> The problem: Write out each record below exactly as it appears, with no pictures.

> Supplied entries:
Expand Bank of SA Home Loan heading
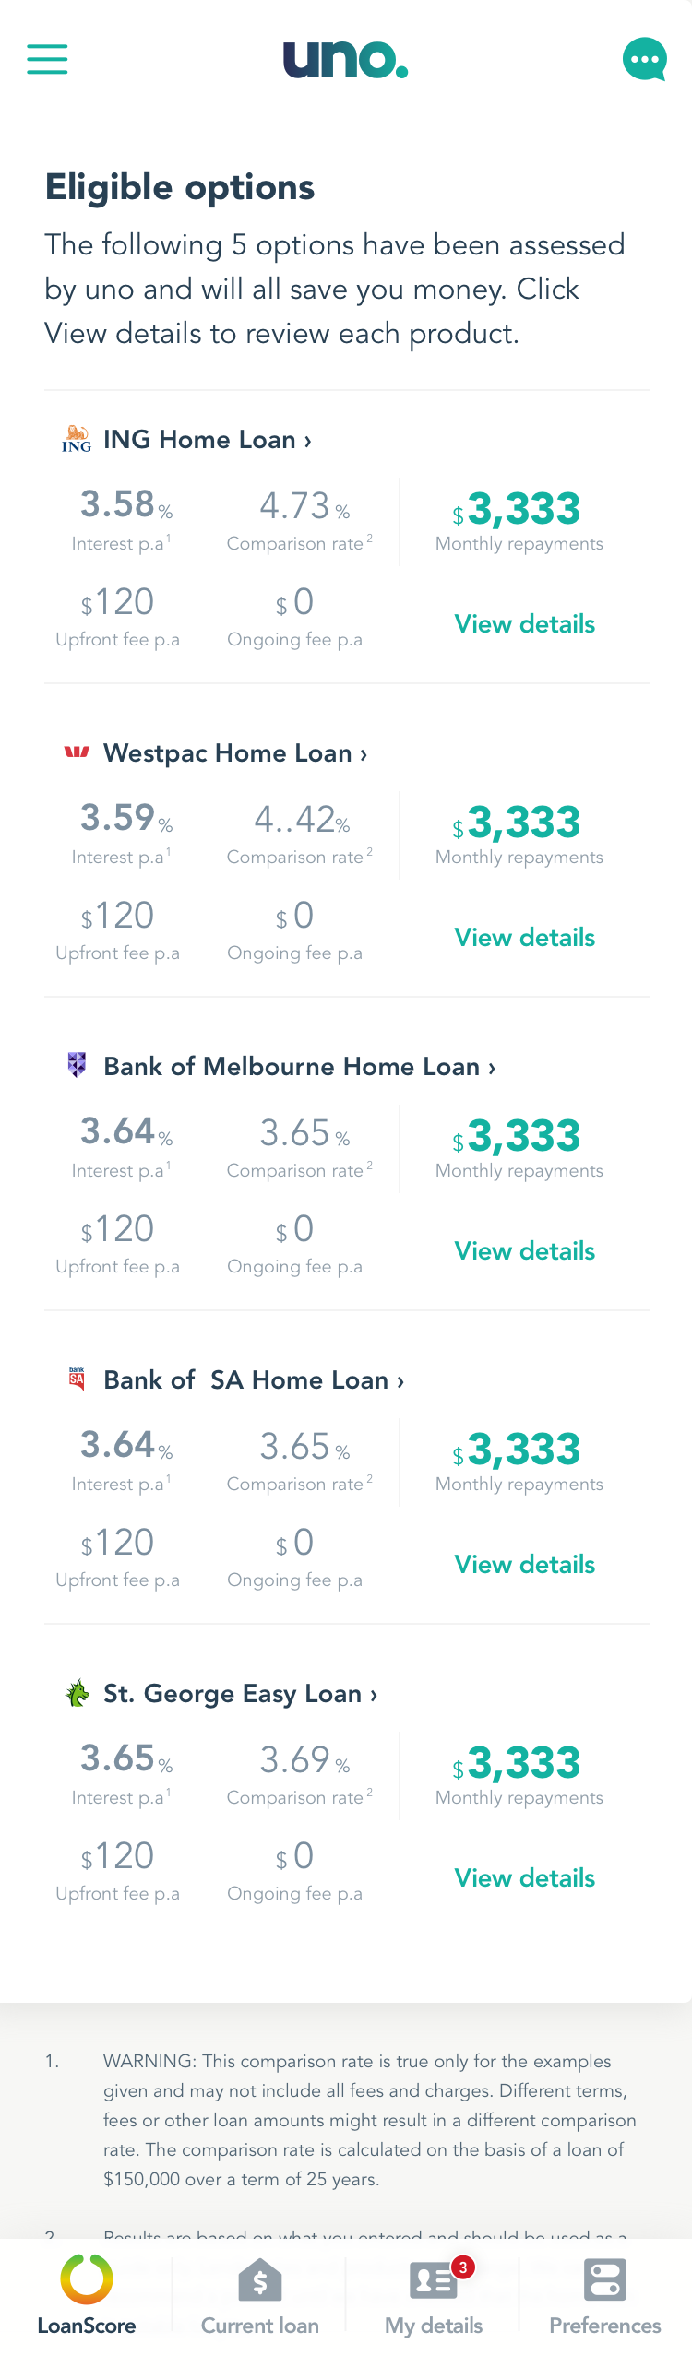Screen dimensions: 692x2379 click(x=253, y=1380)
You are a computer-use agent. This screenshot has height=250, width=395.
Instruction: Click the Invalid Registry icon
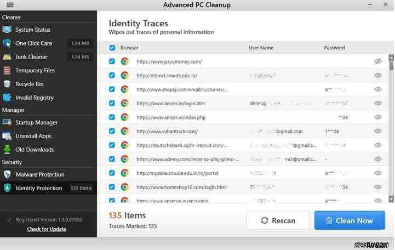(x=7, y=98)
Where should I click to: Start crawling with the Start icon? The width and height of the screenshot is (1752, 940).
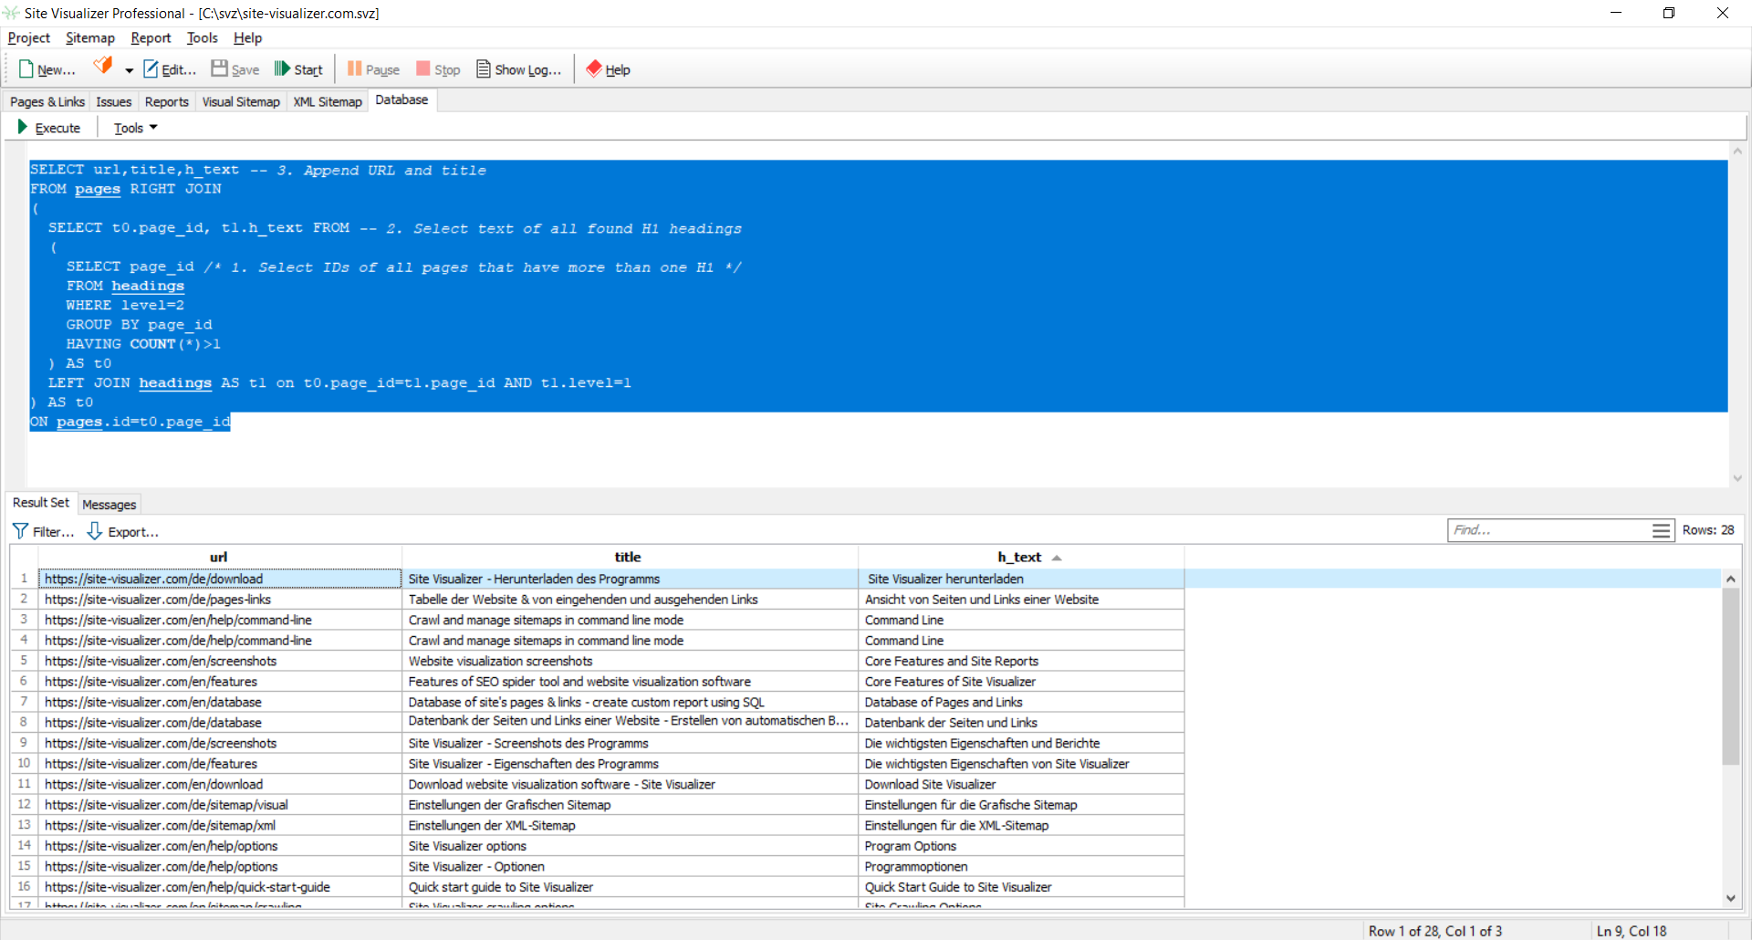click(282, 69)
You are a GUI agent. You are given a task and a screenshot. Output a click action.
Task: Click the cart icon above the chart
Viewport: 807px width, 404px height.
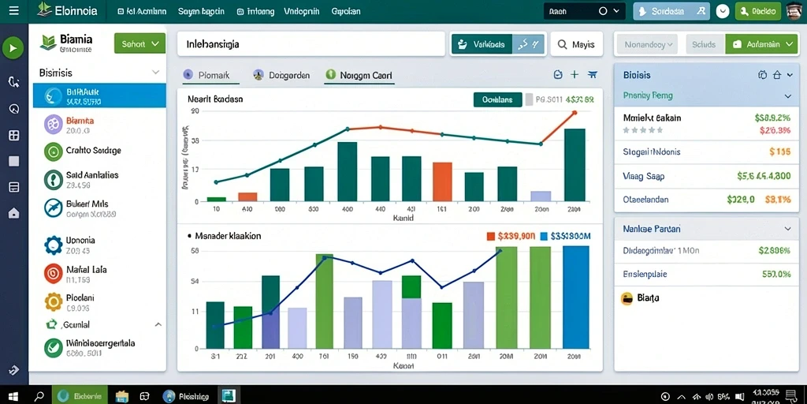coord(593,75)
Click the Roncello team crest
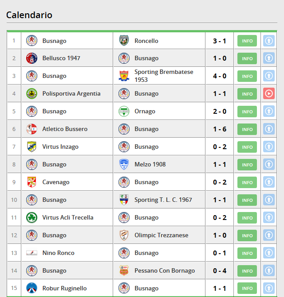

> Solution to this problem:
Expand Bank of SA Home Loan heading
Screen dimensions: 692x2379 click(x=253, y=1380)
You are a computer-use agent. This screenshot has height=250, width=395.
Instruction: Click the Invalid Registry icon
(x=7, y=98)
Where should I click to: Start crawling with the Start icon? The width and height of the screenshot is (1752, 940).
click(282, 69)
You are a GUI agent. You are given a task and a screenshot. Output a click action.
Task: Click the cart icon above the chart
Viewport: 807px width, 404px height.
coord(593,75)
Click the Roncello team crest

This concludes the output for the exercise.